10. The target ligand is ligated to the sense strand of the siRNA, Preferably, the target ligand is ligated to the 5' end of the sense strand of the siRNA. The siRNA complex according to claim 9.
11. The sense strand comprises a nucleotide sequence represented by any one of SEQ ID NOs: 28 to 30, and / or The antisense strand includes a nucleotide sequence represented by any one of SEQ ID NOs. 58 to 60. The siRNA complex according to claim 9 or 10.
12. A siRNA according to any one of claims 1 to 8 or an siRNA complex according to any one of claims 9 to 11, and a pharmaceutically acceptable carrier, Pharmaceutical composition.
13. siRNA according to any one of claims 1 to 8, or A siRNA complex according to any one of claims 9 to 11, cell.
14. siRNA according to any one of claims 1 to 8, or The siRNA complex according to any one of claims 9 to 11, or A pharmaceutical composition according to claim 12, Reagent kit.
15. A method for reducing the expression of matrix metalloproteinase 7 (MMP7), The method includes administering to a subject the siRNA described in any one of claims 1 to 8, the siRNA complex described in any one of claims 9 to 11, or the pharmaceutical composition described in claim 12. method.

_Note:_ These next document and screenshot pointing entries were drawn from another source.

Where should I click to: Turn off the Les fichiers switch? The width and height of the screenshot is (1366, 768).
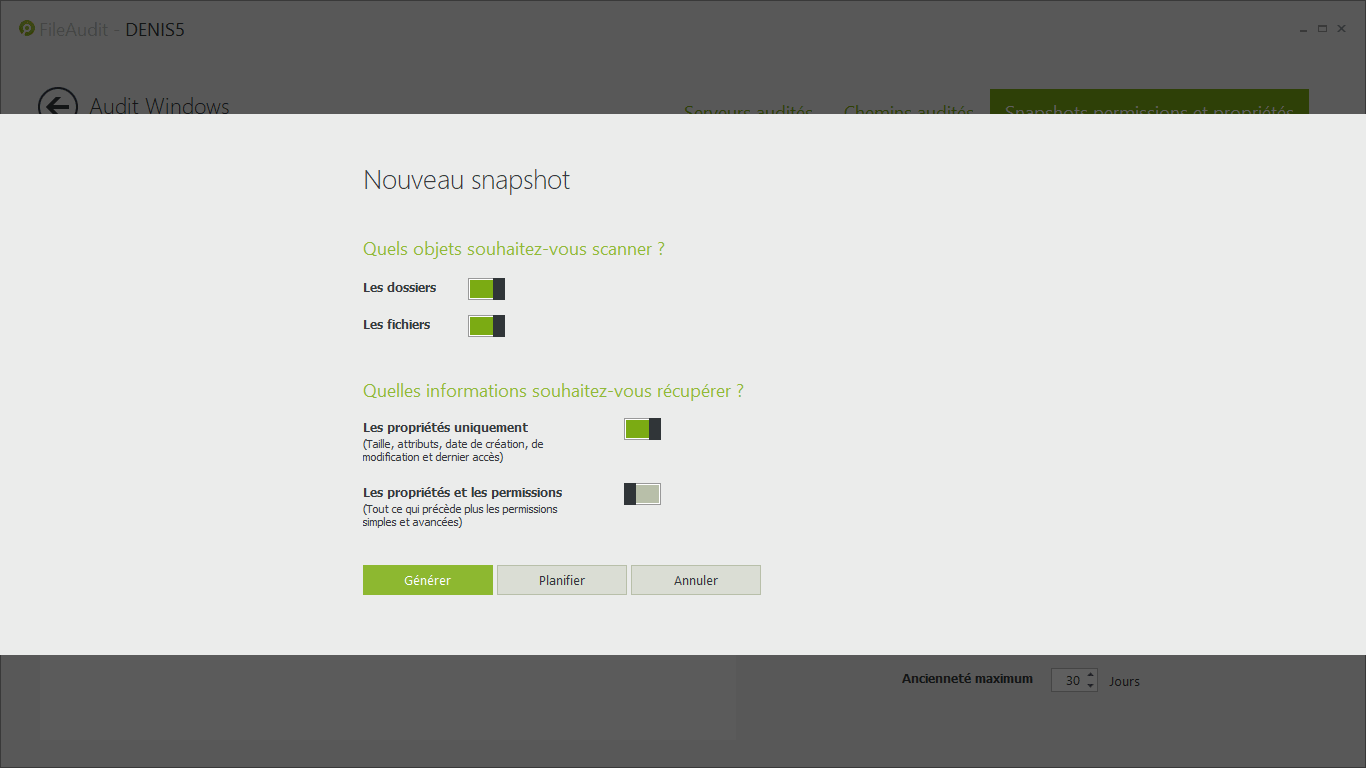click(486, 326)
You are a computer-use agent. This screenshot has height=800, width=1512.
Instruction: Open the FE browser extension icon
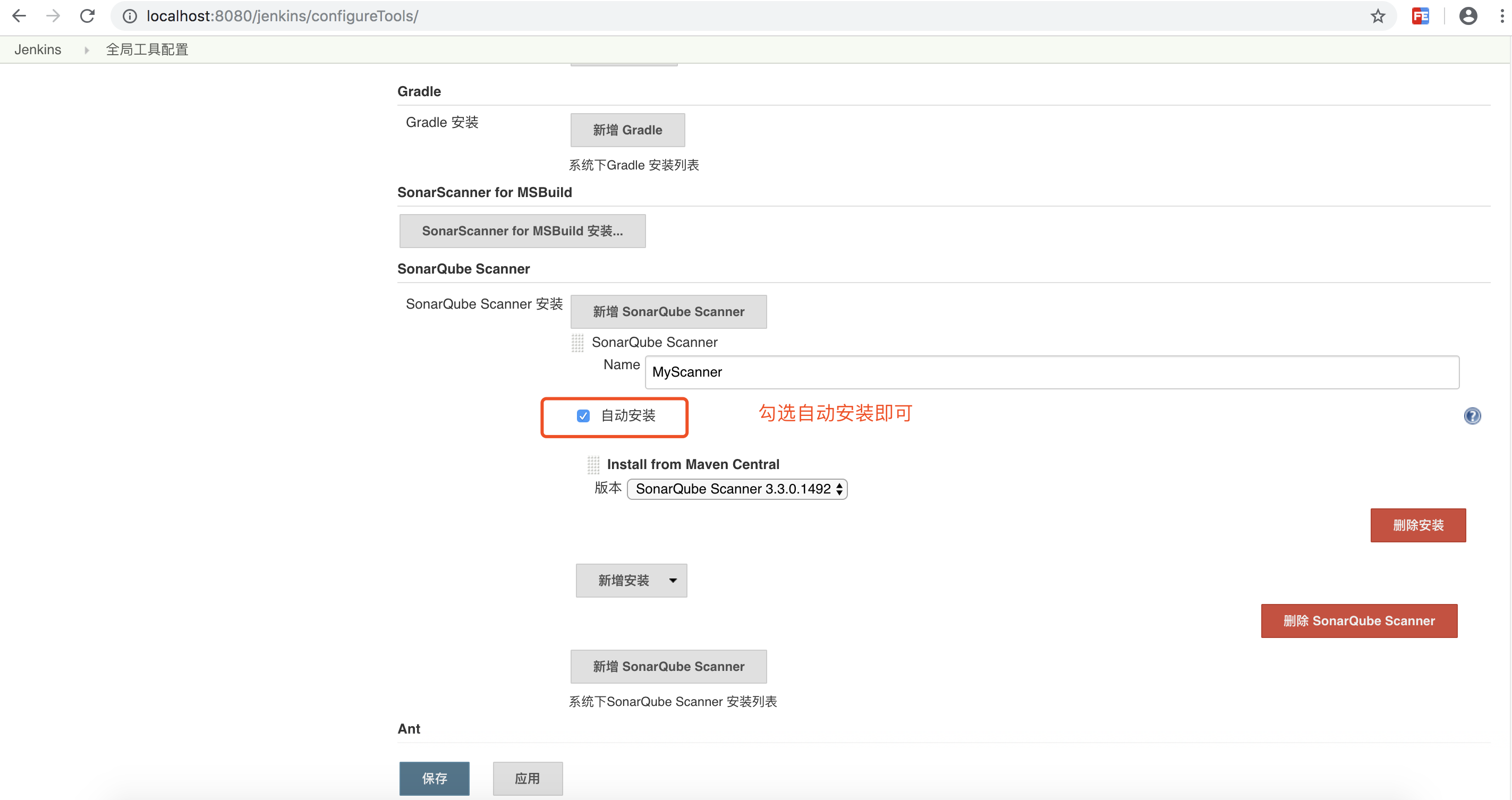(x=1420, y=16)
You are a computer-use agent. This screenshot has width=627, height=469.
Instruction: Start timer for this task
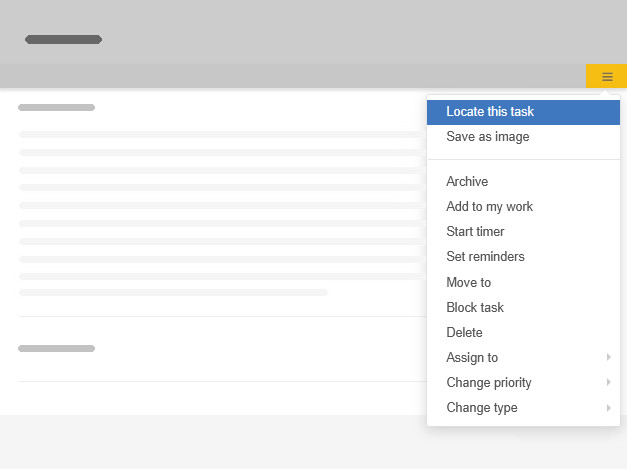(x=475, y=232)
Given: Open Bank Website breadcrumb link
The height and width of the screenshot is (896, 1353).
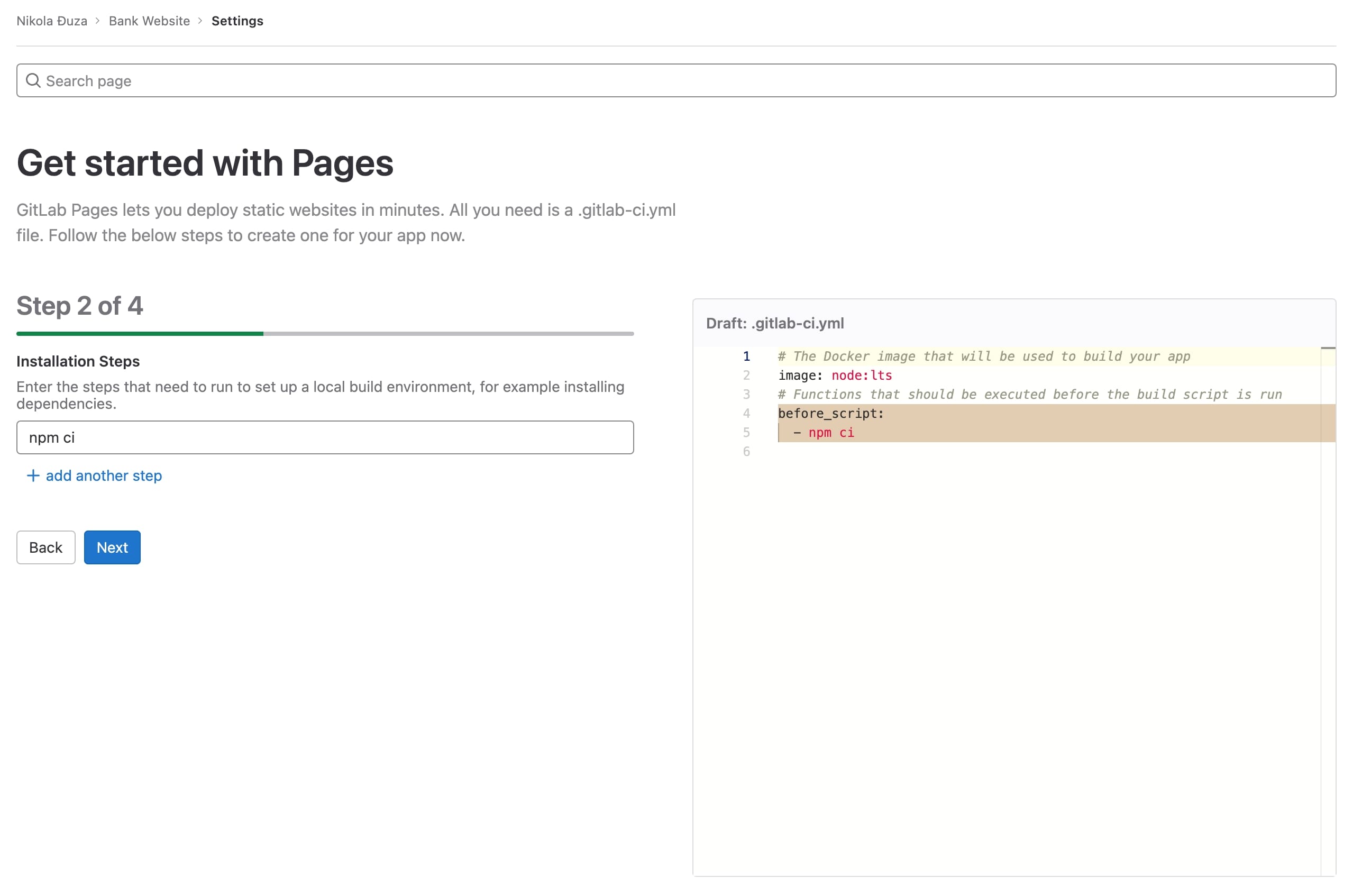Looking at the screenshot, I should [x=149, y=21].

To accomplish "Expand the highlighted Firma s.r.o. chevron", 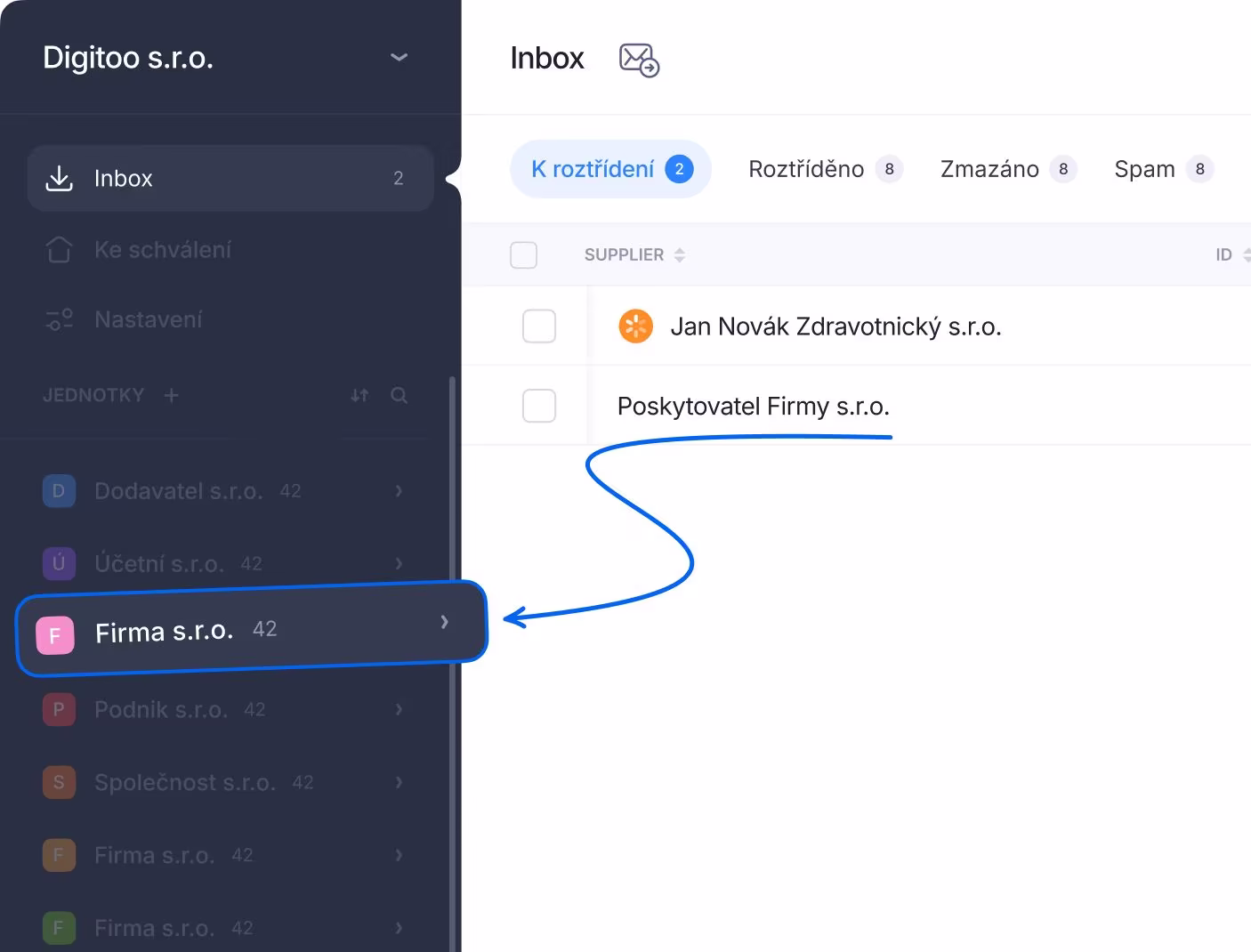I will (x=444, y=622).
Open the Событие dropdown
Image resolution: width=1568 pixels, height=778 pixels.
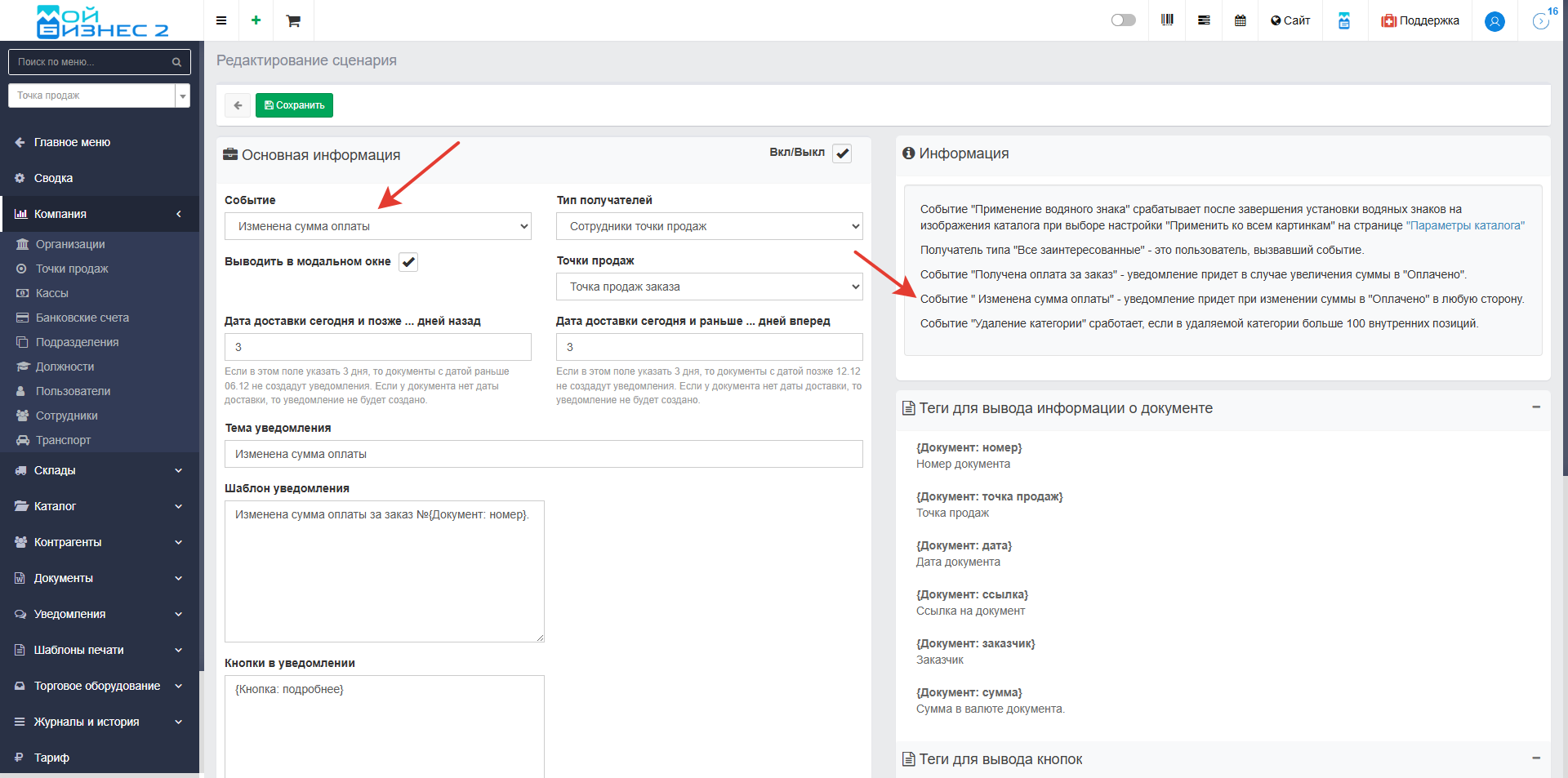377,226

16. A method for treating and / or preventing a disease, The method involves administering to a subject the siRNA described in any one of claims 1 to 8, the siRNA complex described in any one of claims 9 to 11, or the pharmaceutical composition described in claim 12. Preferably, the disease is selected from asthma, fibrosis, chronic inflammation, interstitial lung disease, infection, acute lung injury, pulmonary hypertension, and cancer. Preferably, the infection is SARS-CoV-2. Preferably, the acute lung injury is acute respiratory distress syndrome. Preferably, the fibrosis is idiopathic pulmonary fibrosis, renal fibrosis, or hepatic fibrosis. method.
17. A method for delivering siRNA that inhibits the expression and / or replication of MMP7 into the body, The method involves administering to a subject the siRNA described in any one of claims 1 to 8, the siRNA complex described in any one of claims 9 to 11, or the pharmaceutical composition described in claim 12. Preferably, the siRNA is delivered outside the liver. More preferably, the siRNA is delivered to the lungs. method.
18. A method for preparing siRNA or a siRNA complex, The method includes synthesizing the siRNA described in any one of claims 1 to 8 or the siRNA complex described in any one of claims 9 to 11. method.